Left ventricular ejection fraction (LVEF) measures the heart’s ability to pump blood out of the left ventricle, and can help determine if a patient is at risk for heart failure (HF). Published in JACC: Heart Failure, this study evaluated the relationship of LVEF with biomarker levels (markers within the body measuring the presence of a biological process or condition), risk of outcome, and if vericiguat, a drug used to reduce the risk of death and hospitalization in people with chronic HF, was uniformly effective across various levels of LVEF in the VICTORIA trial.

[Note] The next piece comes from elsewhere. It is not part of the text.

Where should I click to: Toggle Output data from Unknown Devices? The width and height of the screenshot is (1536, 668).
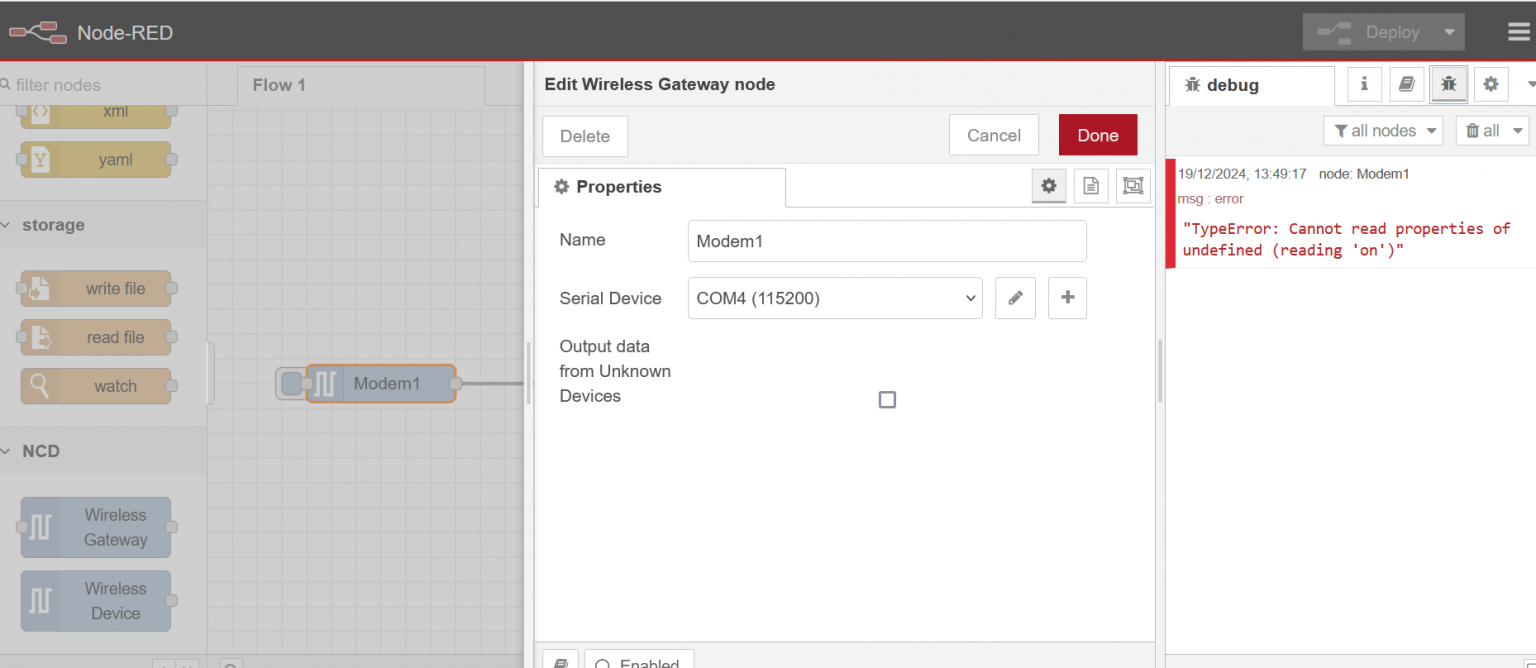[x=887, y=399]
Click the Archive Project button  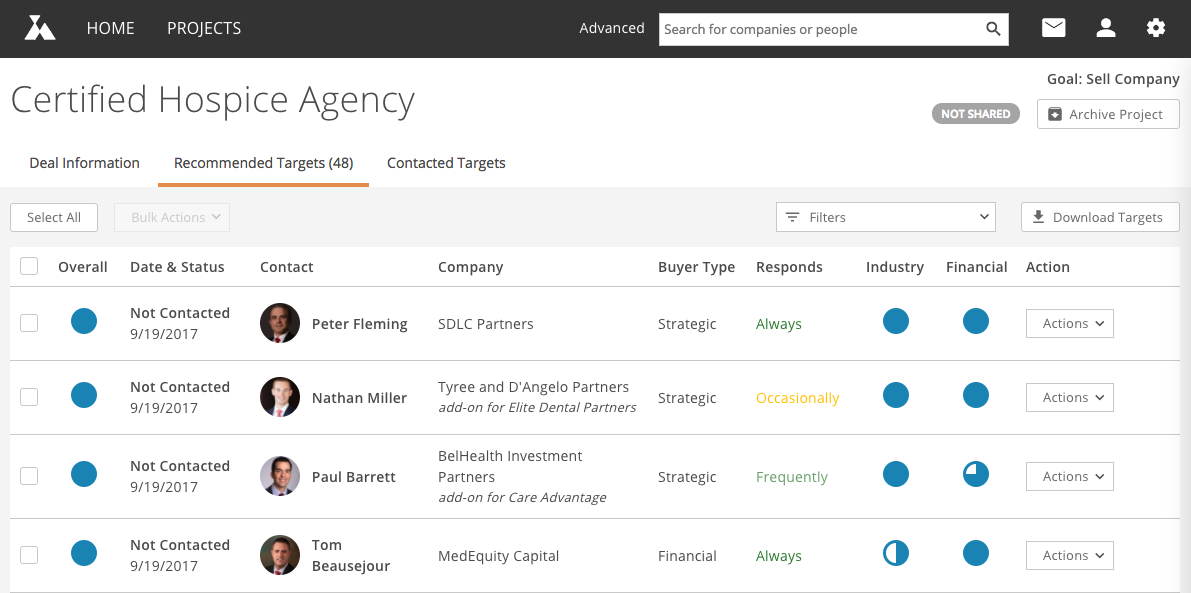click(1108, 114)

The study classified patients into three categories based on their LVEF levels at the beginning of the study. Within each subgroup, the researchers examined prespecified biomarkers, patient characteristics, clinical outcomes, and the effectiveness and safety of vericiguat.
The researchers found that in comparison to patients with a higher LVEF, those with a lower LVEF had a unique biomarker profile (characterized by signals indicating more cardiac wall stress and inflammation) and were at higher risk for poor clinical outcomes. Although vericiguat’s beneficial effect on cardiovascular death and HF hospitalizations did not significantly differ across the three LVEF levels, the researchers observed that the most significant marker of benefit was among patients in the lowest LVEF subgroup. These results will help guide how to best use vericiguat in high-risk patients with HF.
This research was conducted by the VICTORIA study group, and CVC co-authors include Yinggan (Gray) Zheng and Drs. Paul Armstrong, Cynthia Westerhout, and Justin Ezekowitz.